> _Exercise aim_: A faithful transcription of all lines below is the expected answer.

> _Data provided_:
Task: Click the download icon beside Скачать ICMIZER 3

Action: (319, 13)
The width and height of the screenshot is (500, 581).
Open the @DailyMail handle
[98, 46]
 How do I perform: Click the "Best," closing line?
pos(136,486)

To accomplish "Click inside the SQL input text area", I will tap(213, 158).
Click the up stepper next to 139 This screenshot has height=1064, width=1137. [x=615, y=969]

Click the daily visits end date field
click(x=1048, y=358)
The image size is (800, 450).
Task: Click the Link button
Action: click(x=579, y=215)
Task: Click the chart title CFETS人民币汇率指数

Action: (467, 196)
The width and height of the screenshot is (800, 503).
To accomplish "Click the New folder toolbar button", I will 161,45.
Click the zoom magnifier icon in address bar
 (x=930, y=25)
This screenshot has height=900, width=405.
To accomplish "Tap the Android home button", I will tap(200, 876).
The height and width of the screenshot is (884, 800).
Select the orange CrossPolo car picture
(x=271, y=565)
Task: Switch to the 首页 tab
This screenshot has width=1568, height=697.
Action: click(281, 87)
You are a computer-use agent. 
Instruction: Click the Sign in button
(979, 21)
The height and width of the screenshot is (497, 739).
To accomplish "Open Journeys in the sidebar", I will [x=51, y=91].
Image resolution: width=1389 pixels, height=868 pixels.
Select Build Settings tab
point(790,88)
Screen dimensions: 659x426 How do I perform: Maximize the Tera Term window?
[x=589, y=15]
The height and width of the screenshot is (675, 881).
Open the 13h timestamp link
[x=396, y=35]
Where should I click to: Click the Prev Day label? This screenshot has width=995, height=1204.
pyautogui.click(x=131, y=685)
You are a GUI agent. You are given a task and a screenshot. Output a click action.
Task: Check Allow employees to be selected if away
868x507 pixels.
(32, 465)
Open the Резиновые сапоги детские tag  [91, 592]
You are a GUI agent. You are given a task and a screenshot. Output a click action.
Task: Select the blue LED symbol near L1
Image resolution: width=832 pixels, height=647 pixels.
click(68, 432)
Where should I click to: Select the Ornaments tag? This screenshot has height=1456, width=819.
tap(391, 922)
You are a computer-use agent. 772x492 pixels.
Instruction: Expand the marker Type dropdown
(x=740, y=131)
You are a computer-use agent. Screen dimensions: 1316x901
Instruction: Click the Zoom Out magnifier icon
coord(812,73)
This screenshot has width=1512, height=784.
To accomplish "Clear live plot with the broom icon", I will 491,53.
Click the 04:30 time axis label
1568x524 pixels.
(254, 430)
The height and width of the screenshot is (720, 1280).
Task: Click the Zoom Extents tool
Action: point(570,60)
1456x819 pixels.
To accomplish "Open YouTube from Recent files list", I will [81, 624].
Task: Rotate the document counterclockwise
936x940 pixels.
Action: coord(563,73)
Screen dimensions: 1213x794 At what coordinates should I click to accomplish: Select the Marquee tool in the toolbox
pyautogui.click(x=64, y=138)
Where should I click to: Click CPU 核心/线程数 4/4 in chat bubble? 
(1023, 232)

> _Exercise output_:
Task: Click the download icon beside Скачать ICMIZER 3

Action: (319, 13)
The width and height of the screenshot is (500, 581).
Open the @DailyMail handle
[98, 46]
 How do I perform: Click the "Best," closing line?
pos(136,486)

To accomplish "Click inside the SQL input text area", I will tap(213, 158).
Click the up stepper next to 139 This screenshot has height=1064, width=1137. [x=615, y=969]

Click the daily visits end date field
click(x=1048, y=358)
The image size is (800, 450).
Task: Click the Link button
Action: click(x=579, y=215)
Task: Click the chart title CFETS人民币汇率指数

Action: (467, 196)
The width and height of the screenshot is (800, 503).
To accomplish "Click the New folder toolbar button", I will 161,45.
Click the zoom magnifier icon in address bar
 (x=930, y=25)
This screenshot has height=900, width=405.
To accomplish "Tap the Android home button", I will tap(200, 876).
The height and width of the screenshot is (884, 800).
Select the orange CrossPolo car picture
(x=271, y=565)
Task: Switch to the 首页 tab
This screenshot has width=1568, height=697.
Action: click(281, 87)
You are a computer-use agent. 
Instruction: Click the Sign in button
(979, 21)
The height and width of the screenshot is (497, 739).
To accomplish "Open Journeys in the sidebar", I will [x=51, y=91].
Image resolution: width=1389 pixels, height=868 pixels.
Select Build Settings tab
point(790,88)
Screen dimensions: 659x426 How do I perform: Maximize the Tera Term window?
[x=589, y=15]
The height and width of the screenshot is (675, 881).
Open the 13h timestamp link
[x=396, y=35]
Where should I click to: Click the Prev Day label? This screenshot has width=995, height=1204.
pyautogui.click(x=131, y=685)
You are a GUI agent. You are given a task and a screenshot. Output a click action.
Task: Check Allow employees to be selected if away
868x507 pixels.
(32, 465)
Open the Резиновые сапоги детские tag  [91, 592]
You are a GUI agent. You are given a task and a screenshot. Output a click action.
Task: Select the blue LED symbol near L1
Image resolution: width=832 pixels, height=647 pixels.
click(68, 432)
Where should I click to: Select the Ornaments tag? This screenshot has height=1456, width=819.
tap(391, 922)
You are a computer-use agent. 772x492 pixels.
Instruction: Expand the marker Type dropdown
(x=740, y=131)
You are a computer-use agent. Screen dimensions: 1316x901
Instruction: Click the Zoom Out magnifier icon
coord(812,73)
This screenshot has width=1512, height=784.
To accomplish "Clear live plot with the broom icon", I will 491,53.
Click the 04:30 time axis label
1568x524 pixels.
(254, 430)
The height and width of the screenshot is (720, 1280).
Task: Click the Zoom Extents tool
Action: point(570,60)
1456x819 pixels.
To accomplish "Open YouTube from Recent files list", I will [81, 624].
Task: Rotate the document counterclockwise
936x940 pixels.
Action: coord(563,73)
Screen dimensions: 1213x794 At what coordinates should I click to accomplish: Select the Marquee tool in the toolbox
pyautogui.click(x=64, y=138)
Where should I click to: Click CPU 核心/线程数 4/4 in chat bubble? 
(1023, 232)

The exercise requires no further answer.